In an ideal world, I suppose, there would be some political benefit to making such important life-saving investments as malaria and AIDS mitigation. But unfortunately, we live in a world where the political class is obsessed with tanning beds and plumbing licensure requirements. The Left (even leftist scientists, apparently) is also obsessed with the idea that Bush is the Worst President Ever™, and saving African kids doesn’t fit their narrative.
So I despair that politics will ever allow us to set priorities rationally. And this despair is of a piece with my belief that there is little value in mixing politics and science.
One of the conclusions the CCC appears to have reached this year is that supplying micronutrient supplements to children in the developing world is probably one of the best investments that can be made. I can map out contradictory scenarios about the political battle over such funding. The more likely one, I think, is that the Democrats will see little advantage to helping reduce Third World disease, and will once again engage in class warfare, portraying any such initiative as corporate welfare for Big Pharma. But I could be wrong.
An interesting aspect of the CCC report is their treatment of terrorism, which they considered in a separate category from “Conflicts“. [Small-world note: Daniel Arce, co-author of the CCC challenge paper on terrorism, was my next-door neighbor from 2002-2007 – indeed, his son and mine were in the same Boy Scout Troop.] The authors acknowledge that terrorism is distinct from the other CCC challenges, in large part because the cost-benefit ratios are “adverse”, in the sense that terrorist attacks to date have taken relatively few lives, and suppression or opposition measures are extremely expensive. But one has to wonder whether any economic analysis is worth a bucket of warm spit when it aims to address an existential threat like the one posed by the followers of Hitler, Marx, or Sayyid Qutb. Consider what the world would look like had Franklin Roosevelt decided the invasion of Europe or Japan was too costly, and that surrender to Hitler and Tojo had a better benefit-cost ratio. Of course, Al Gore thinks the internal combustion engine is an existential threat, too, so the debate continues.
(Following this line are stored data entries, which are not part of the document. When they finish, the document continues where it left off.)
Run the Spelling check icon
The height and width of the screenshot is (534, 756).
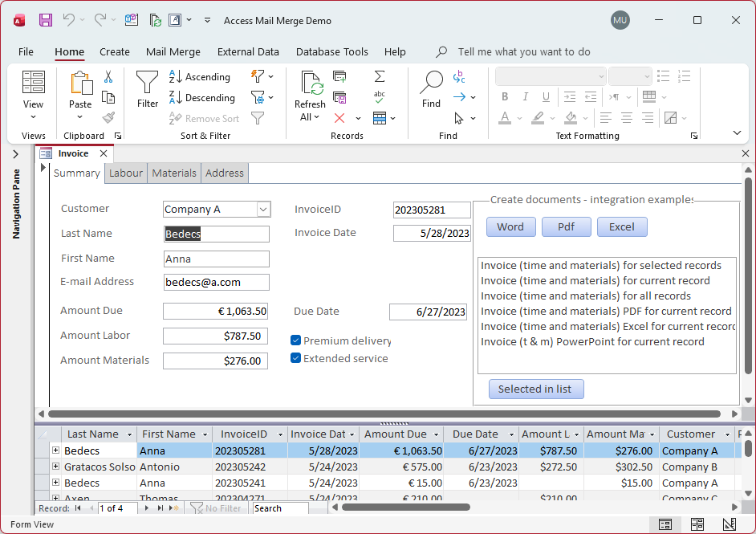click(x=380, y=96)
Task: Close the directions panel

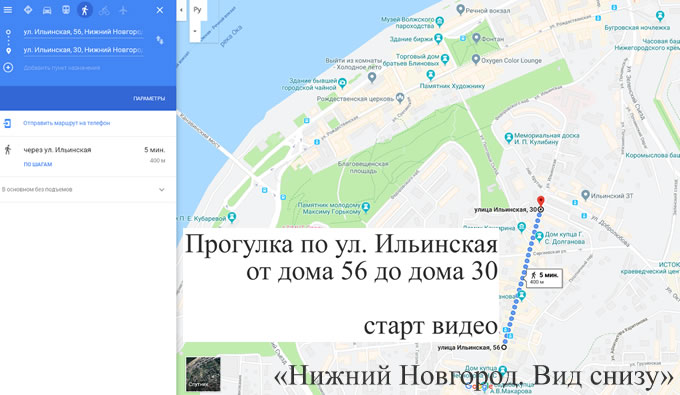Action: [x=160, y=10]
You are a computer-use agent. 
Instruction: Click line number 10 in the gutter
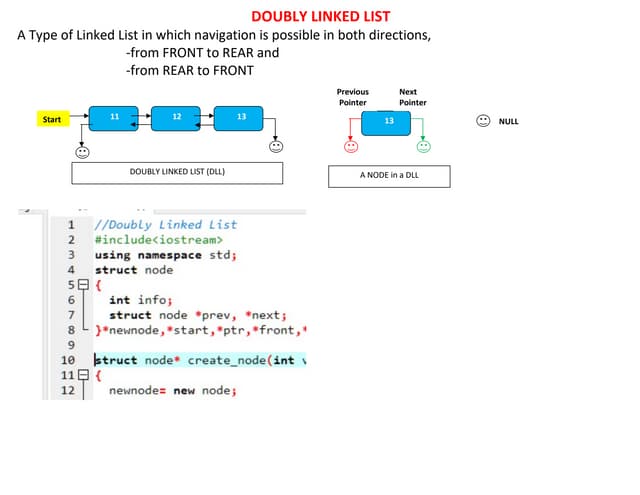68,360
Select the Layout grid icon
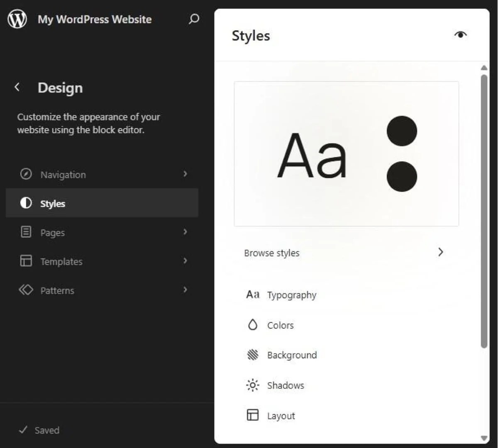This screenshot has height=448, width=498. pos(253,415)
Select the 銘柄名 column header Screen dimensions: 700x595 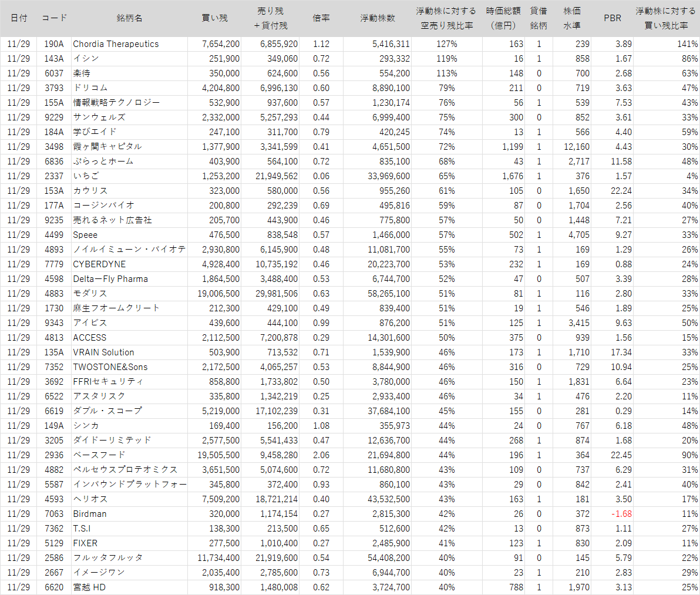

UPDATE: As usual, ahead of the curve. Sir Bob Geldof is lavishing praise on the Bush administration for its aid to Africa:
“It’s no small legacy,” he added, and Bush has “set the bar quite high” for Barack Obama or John McCain.
Instapundit commented:
The press will tell the story eventually. But not until after the election.
UPDATE2:
While we’re on the subject of partisanship and science, I thought I’d point out Bill Maher’s peculiar feelings about vaccines. Larry King interviewed him back in 2005 and explored his worldview, which resulted in this exchange:
KING: You wouldn’t say the Salk vaccine was a bad idea.
MAHER: That’s somewhat of a different case, yes.
KING: Polio was eliminated.
MAHER: Yes but, you know, there are many books out that will — that will — and I’m not well enough versed on it to talk about it that will indicate that there are other reasons why it was. And a lot of diseases that have been they say, whoa, this was eliminated because of a vaccine, they find out well no actually the country got toilets and that’s what happened.
You can also read his opinion that flu vaccines are just another way for Big Pharma to con us out of our paychecks. So it seems like Bill Maher doesn’t think vaccines had much to do with eliminating polio. Funny, I thought he was a liberal.